DNA mismatch repair protein, MutS Homolog 3 (MSH3) is a human homologue of the bacterial mismatch repair protein MutS that participates in the mismatch repair (MMR) system. MSH3 typically forms the heterodimer MutSβ with MSH2 in order to correct long insertion/deletion loops and base-base mispairs in microsatellites during DNA synthesis. Deficient capacity for MMR is found in approximately 15% of colorectal cancers, and somatic mutations in the MSH3 gene can be found in nearly 50% of MMR-deficient colorectal cancers.

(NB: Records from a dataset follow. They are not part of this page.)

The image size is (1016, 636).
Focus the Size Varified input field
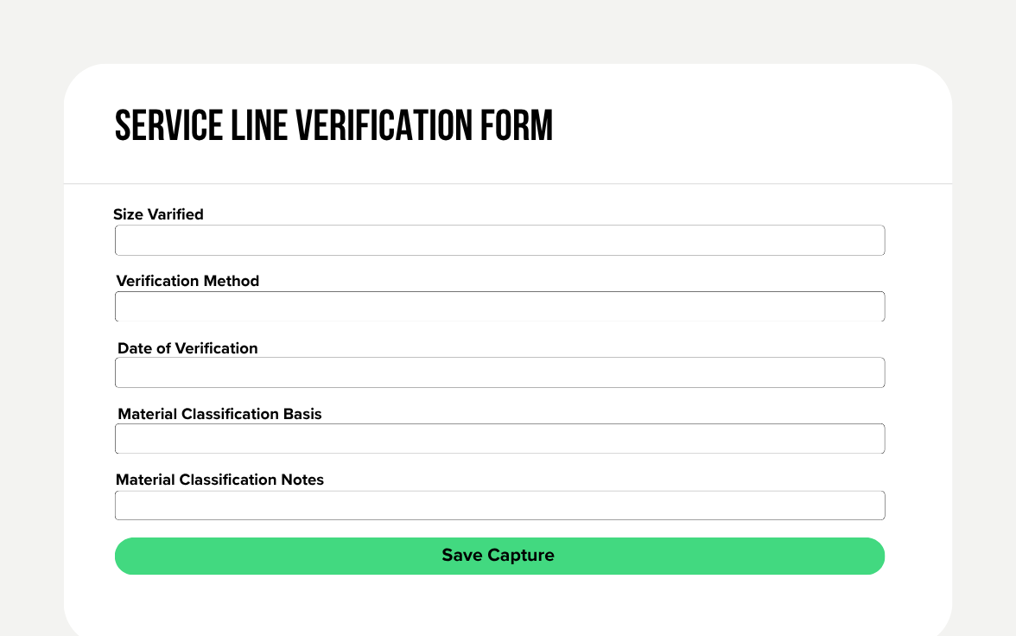[499, 240]
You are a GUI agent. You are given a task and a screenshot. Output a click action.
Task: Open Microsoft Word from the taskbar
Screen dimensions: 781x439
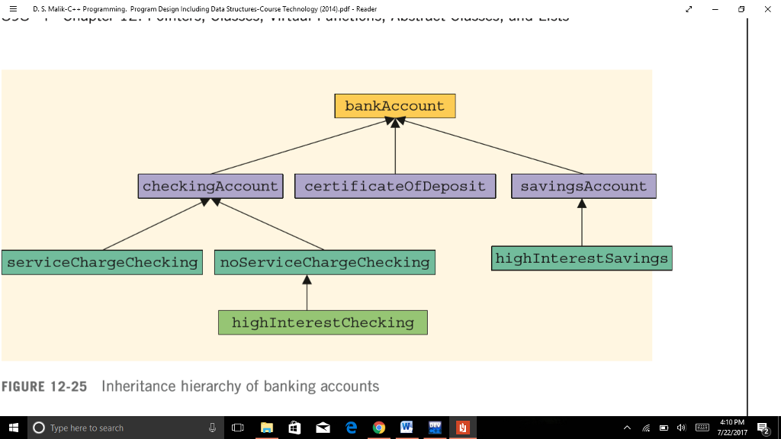point(407,428)
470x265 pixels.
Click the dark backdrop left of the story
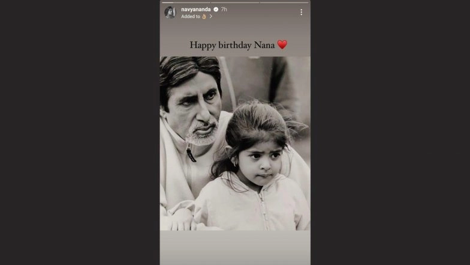pyautogui.click(x=80, y=132)
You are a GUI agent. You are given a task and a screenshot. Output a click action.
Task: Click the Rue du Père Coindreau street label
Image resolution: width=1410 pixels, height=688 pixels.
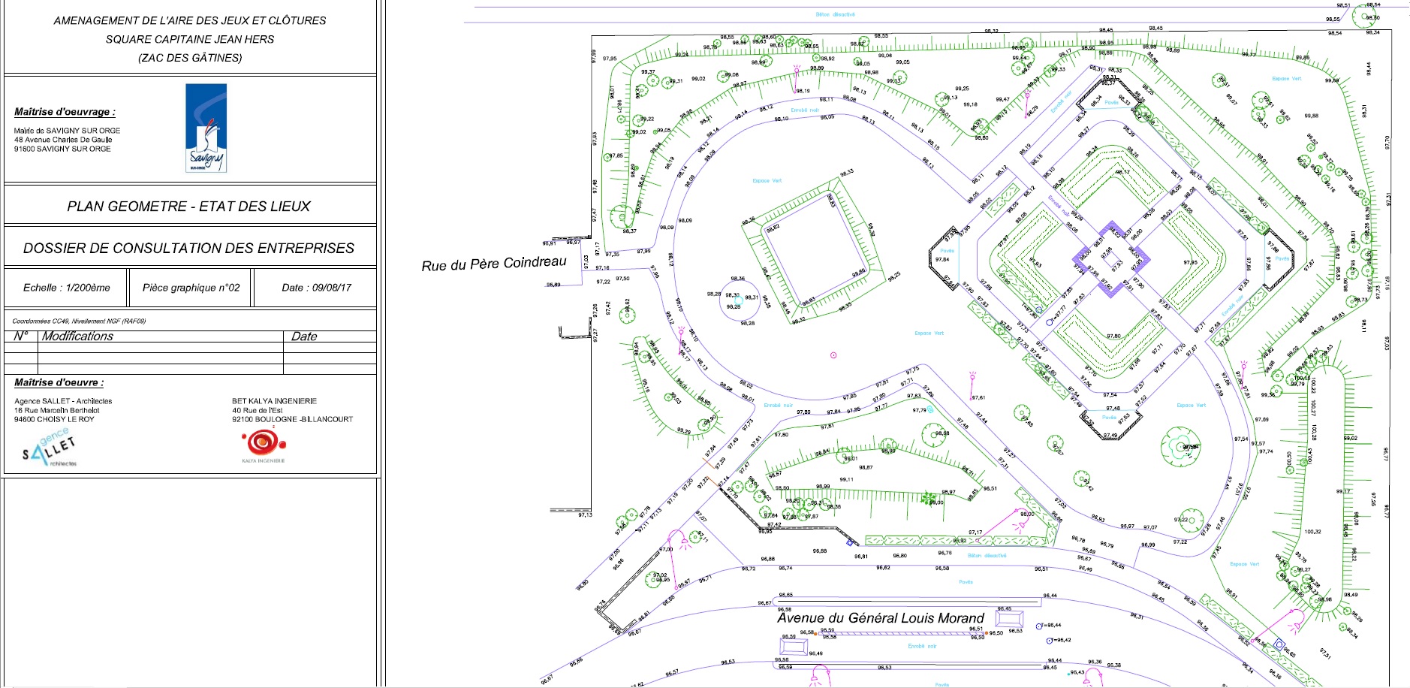[x=493, y=264]
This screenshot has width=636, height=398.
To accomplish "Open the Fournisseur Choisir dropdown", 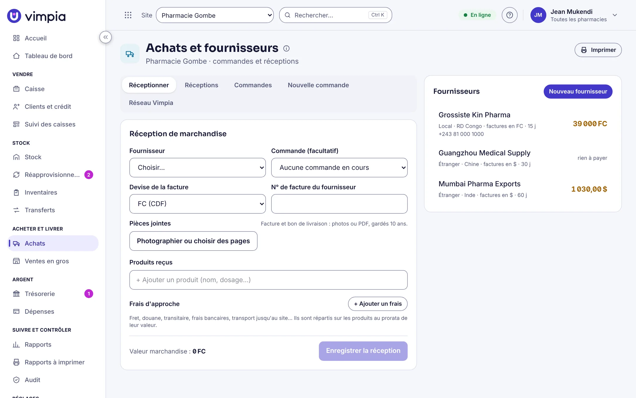I will 197,167.
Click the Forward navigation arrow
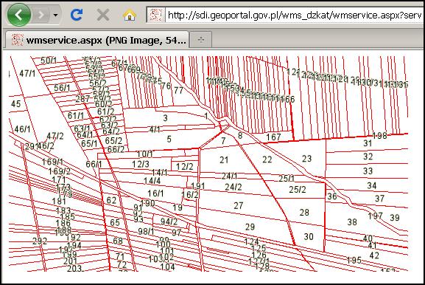 coord(41,15)
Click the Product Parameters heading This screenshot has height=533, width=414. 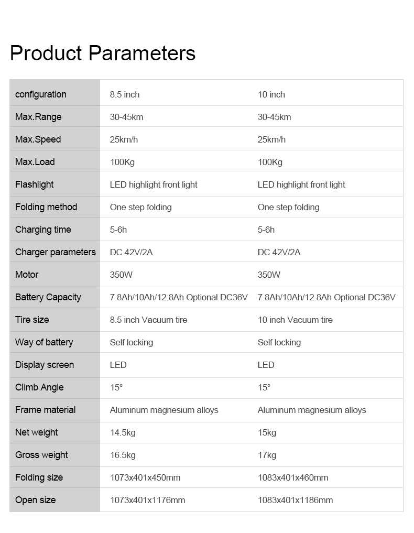tap(103, 53)
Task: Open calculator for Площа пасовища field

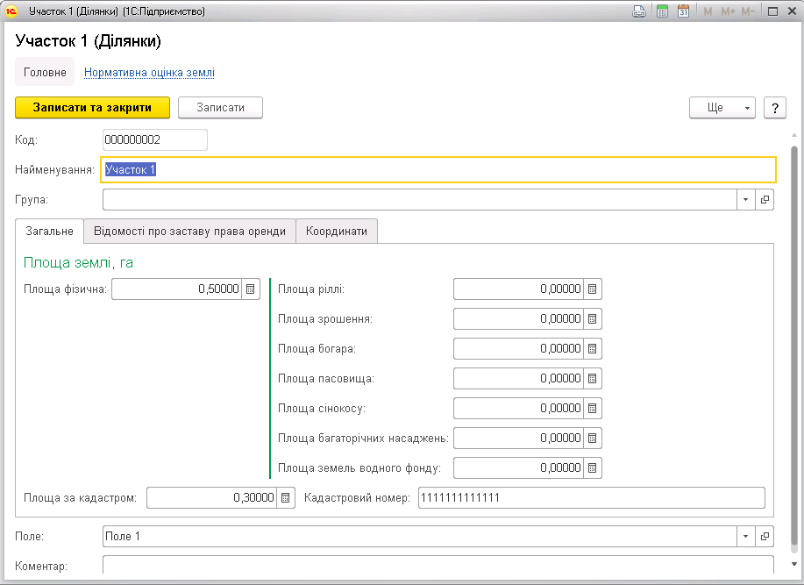Action: (592, 379)
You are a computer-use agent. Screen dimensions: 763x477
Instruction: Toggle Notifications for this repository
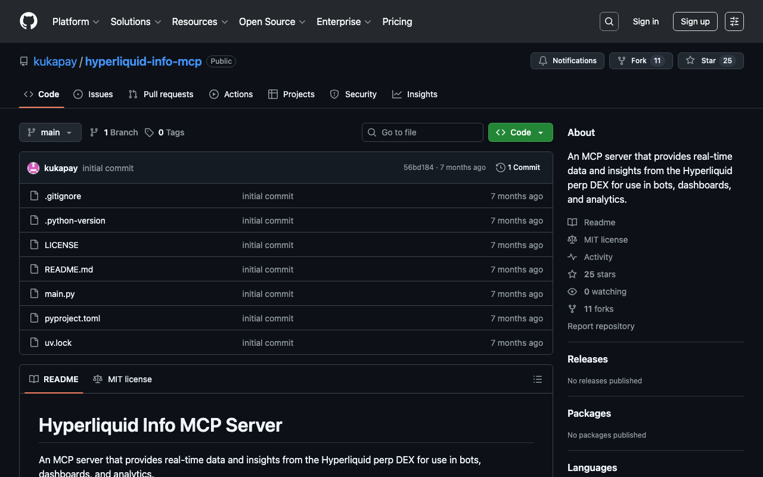point(567,61)
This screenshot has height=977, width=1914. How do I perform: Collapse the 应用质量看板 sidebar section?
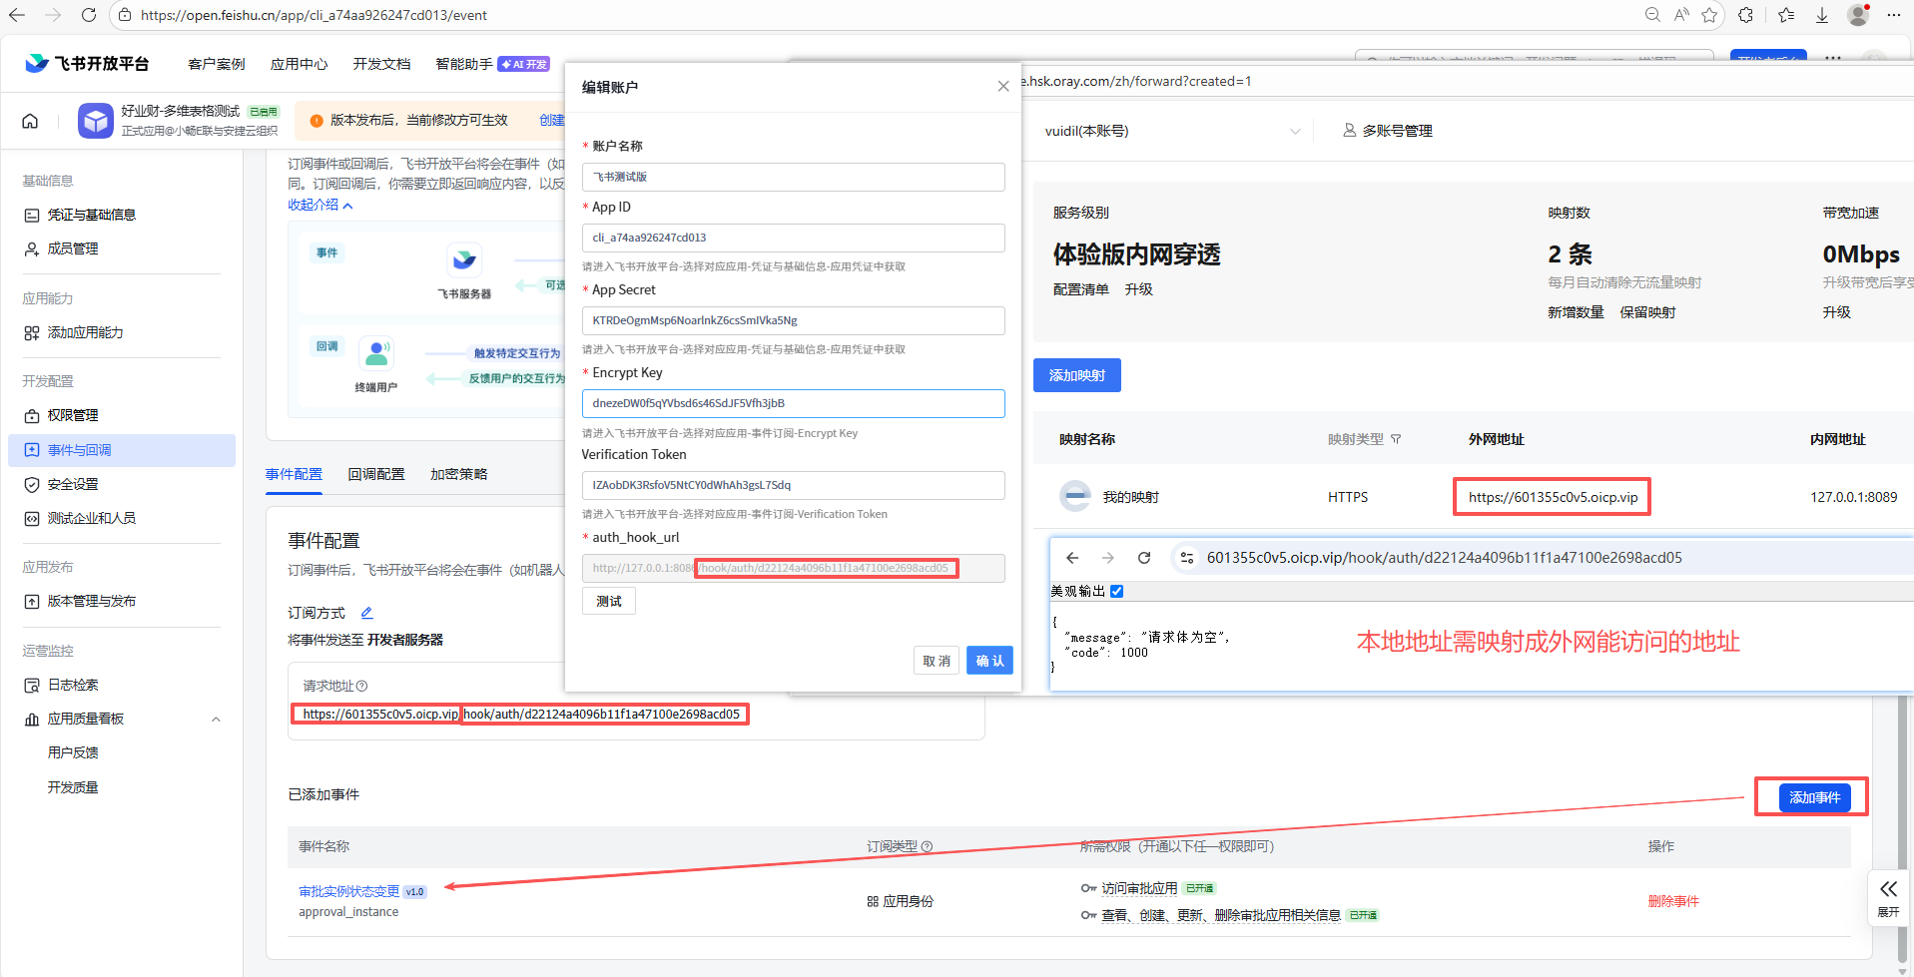coord(216,720)
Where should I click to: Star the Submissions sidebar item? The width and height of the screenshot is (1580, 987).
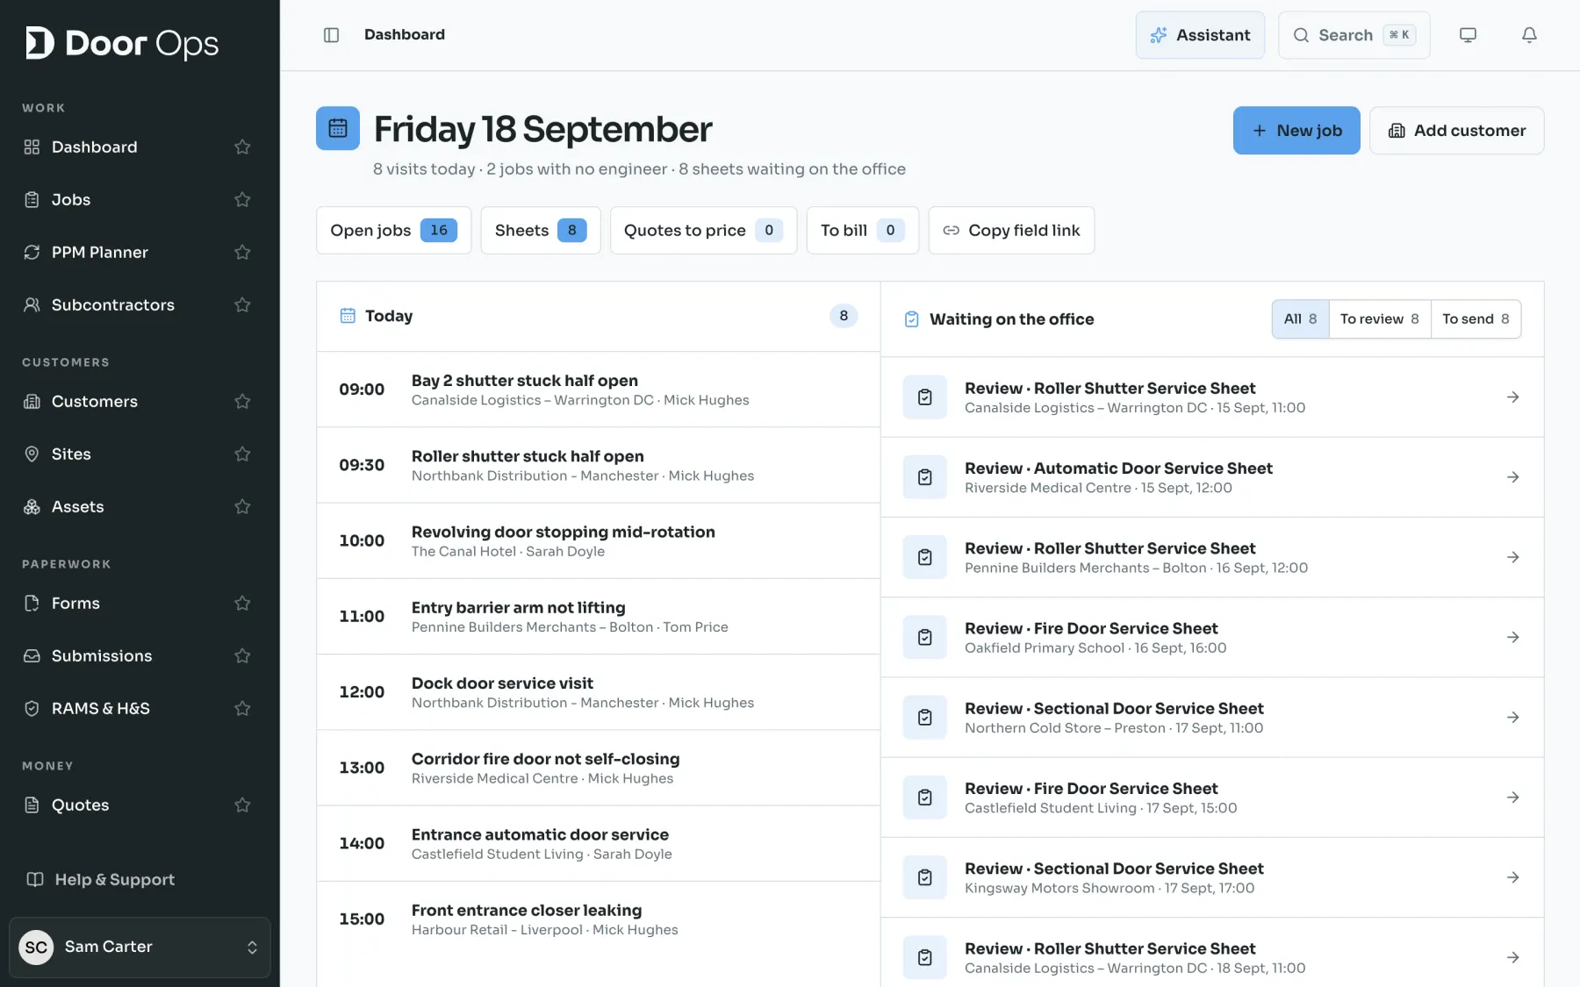click(x=243, y=656)
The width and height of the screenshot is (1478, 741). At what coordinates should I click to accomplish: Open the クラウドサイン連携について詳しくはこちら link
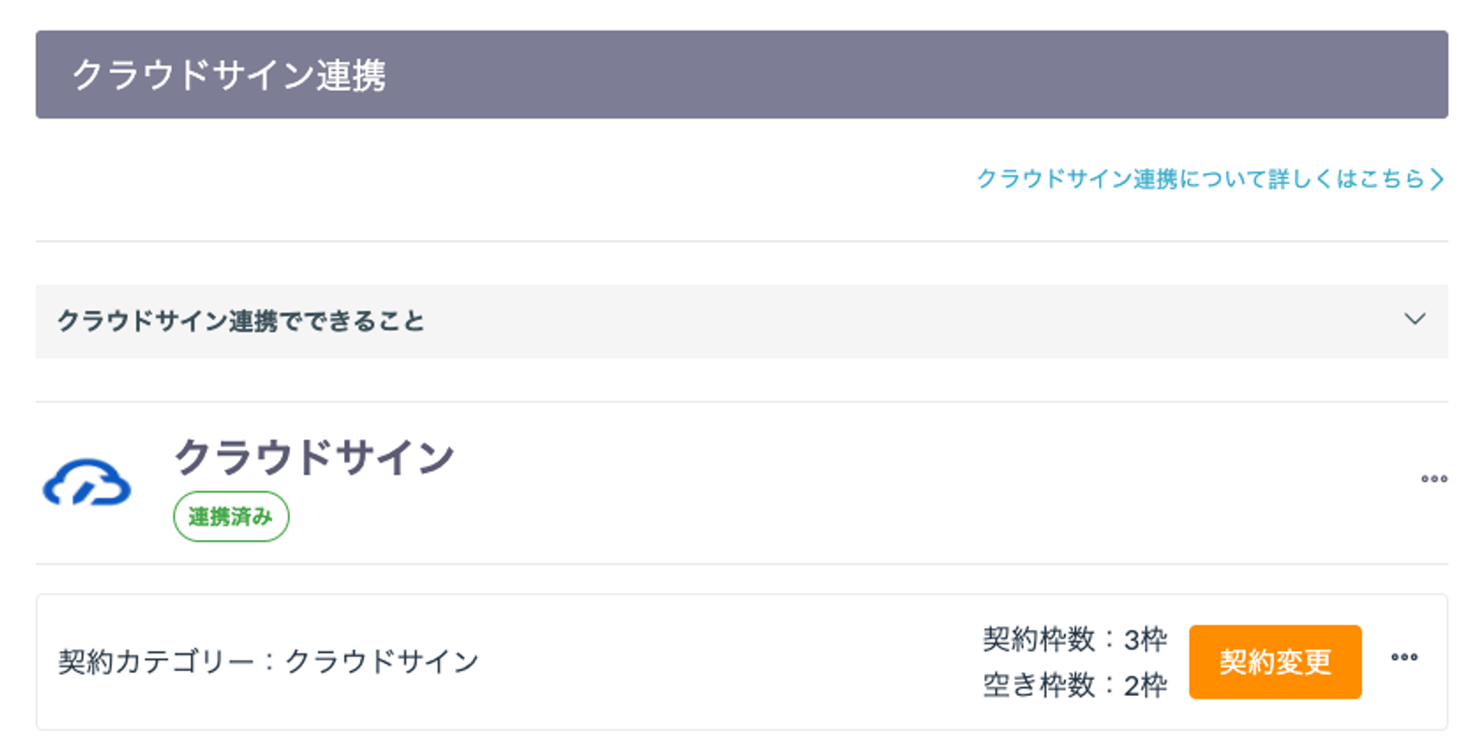click(x=1210, y=179)
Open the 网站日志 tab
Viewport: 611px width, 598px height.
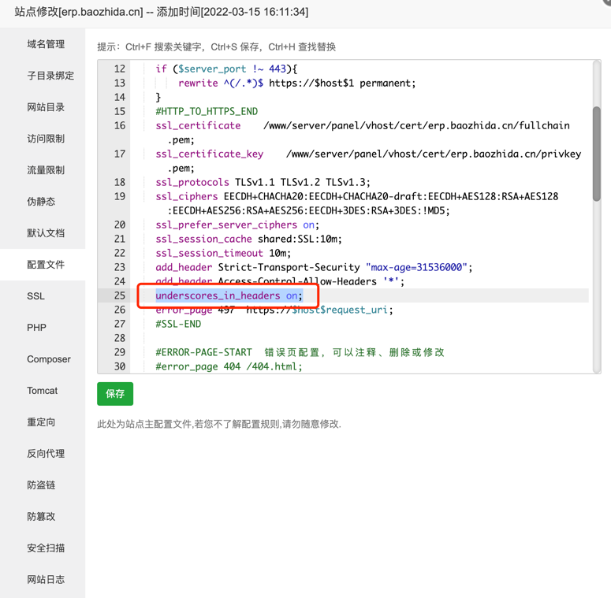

In humans, the encoding gene for MSH3 is found on chromosome 5 at location 5q11-q12 upstream of the dihydrofolate reductase (DHFR) gene. MSH3 is encoded by 222,341 base pairs and creates a protein consisting of 1137 amino acids.

MSH3 is typically expressed at low levels in several transformed cell lines—including HeLa, K562, HL-60, and CEM—as well as a large range of normal tissues including spleen, thymus, prostate, testis, ovary, small intestine, colon, peripheral blood leukocytes, heart, brain, placenta, lung, liver, skeletal muscle kidney, and pancreas. Although expression levels of MSH3 vary slightly from tissue to tissue, its widespread low-level expression indicates that it is a "housekeeping" gene commonly expressed in all cells.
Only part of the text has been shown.